Sir Arthur Streeb-Greebling writes:
Crete, May 1941. Greece has fallen to the naughty Germans, and General Freyburg (local lad made good) is the new commander for the island, taking over from General Wavell. Despite Crete being one of Churchill's pet interests for the past six months, saying that it would a crime if it fell to the Germans, Freyburg finds that Wavell has done sweet fuck all in preparing the island for battle - some of which could be excused due to the paucity of resources.
There are many things in Freybourg's favour. He is on an island - which saved Britain less than a year ago, and naval superiority. He has a good 45,000 men, and strong local support. Best of all, through Ultra intercepts, Freyburg knew the German battle plan, and was able to position his troops accordingly. For the Germans, although their troops were better, and better supplied with air superiority, they were under the misapprehension that there were only 5,000 British troops on Crete, and also suffered from that incomprehensible but common conceit that they would be welcomed as liberators.

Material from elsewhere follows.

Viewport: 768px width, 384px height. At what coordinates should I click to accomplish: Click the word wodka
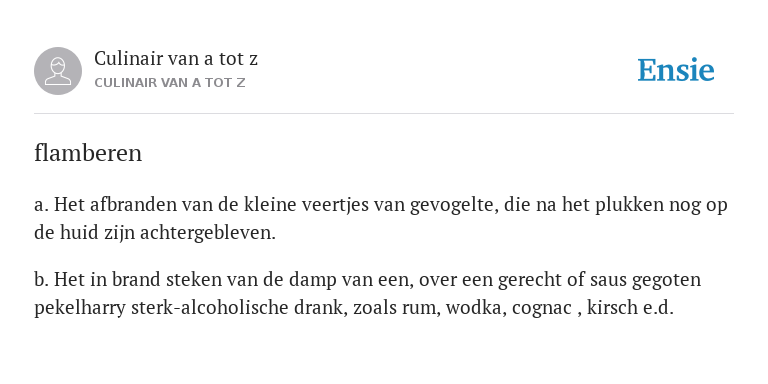point(476,308)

The Germans launched Operation Mercury, their paratroop attack, on the morning May 20th, and it was a disaster. They Germans were heavily mauled and failed to take any of their objectives (the airfields), but that night and the next day a lesser moment of hesitation gave the island to the Germans. There is a phrase called "the fog of war", which refers to how messy and confusing battle is to all concerned. Communications break down, troops get isolated from their units, Generals don't know what is happening at the front line and when the enemy does something unexpected the front line troops don't know what the generals want them to do.
During the first night of the 20th, a fog of war event took place. There were some New Zealand troops overlooking Maleme airfield on a vital strategic spot called "Hill 107", they had been fighting all day, and their last attack with some of the only few tanks on Crete had failed. The defenders on the airfield had no radio. The only radio was at the command post, which was out of sight of the airfield. And out of sight of the airfield, thinking the Germans had broken through, and without any sign of reinforcements, the Command Post ordered a withdrawal from the hill.

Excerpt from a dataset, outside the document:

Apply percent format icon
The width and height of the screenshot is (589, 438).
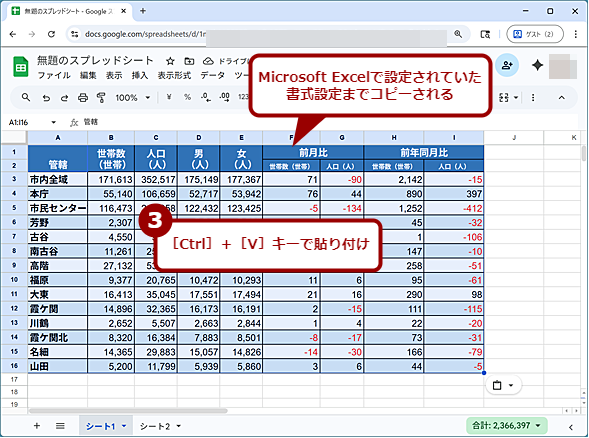point(187,97)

You might think, no problem, the British probably ploughed up and mined the runway to make it unuseable. Unfortunately - in a classic case of stupidity - they didn't. On the morning of the 21st, a German Junkers 52 landed and took off again from Maleme airfield - proving that it was safe to bring troops in, which the Germans started doing. But still, all was not lost for the British, if their counterattack - planned for the morning of the 22nd - went well. But it didn't. Freyburg could have used 6,000 troops in his counterattack, but he held many back including his best regiment, the 1st Battalion Welch. Why?
In the afternoon of the 21st, Freyburg received the following telegraph:
"Personal for General Freyburg
On continuation of attack Colorado [Crete], reliably reported that among operations planned for Twenty-first May is air landing two mountain battalions and attack Canea. Landing from echelon of small ships depending on situation at sea."
Not too long afterwards, Freyburg sent out the following order…
"Reliable information. Early seaborne attack in area Canea likely. New Zealand Division remains responsible coast from west to Kladiso River. Welch battalion forthwith to stiffen existing defences from Kladiso to Halepa."
See what happened? Freyburg misread the two sentences in the order to him, mentally ignoring the fullstop. The thought that "attack Canea" referred to an attack by German paratroopers from the South-West or by air missed him. All Freyburg saw was "Canea" and "Landing", and so he stretched his reserves accordingly, meaning not only that his counter attack on the 22nd was too small, but also that the Germans could bring in an endless stream of reinforcements and take Crete.
Freyburg hesitated, and lost. It was a lesser hesitation, with no impact on the outcome of the war (we won), but a cliché prover nonetheless.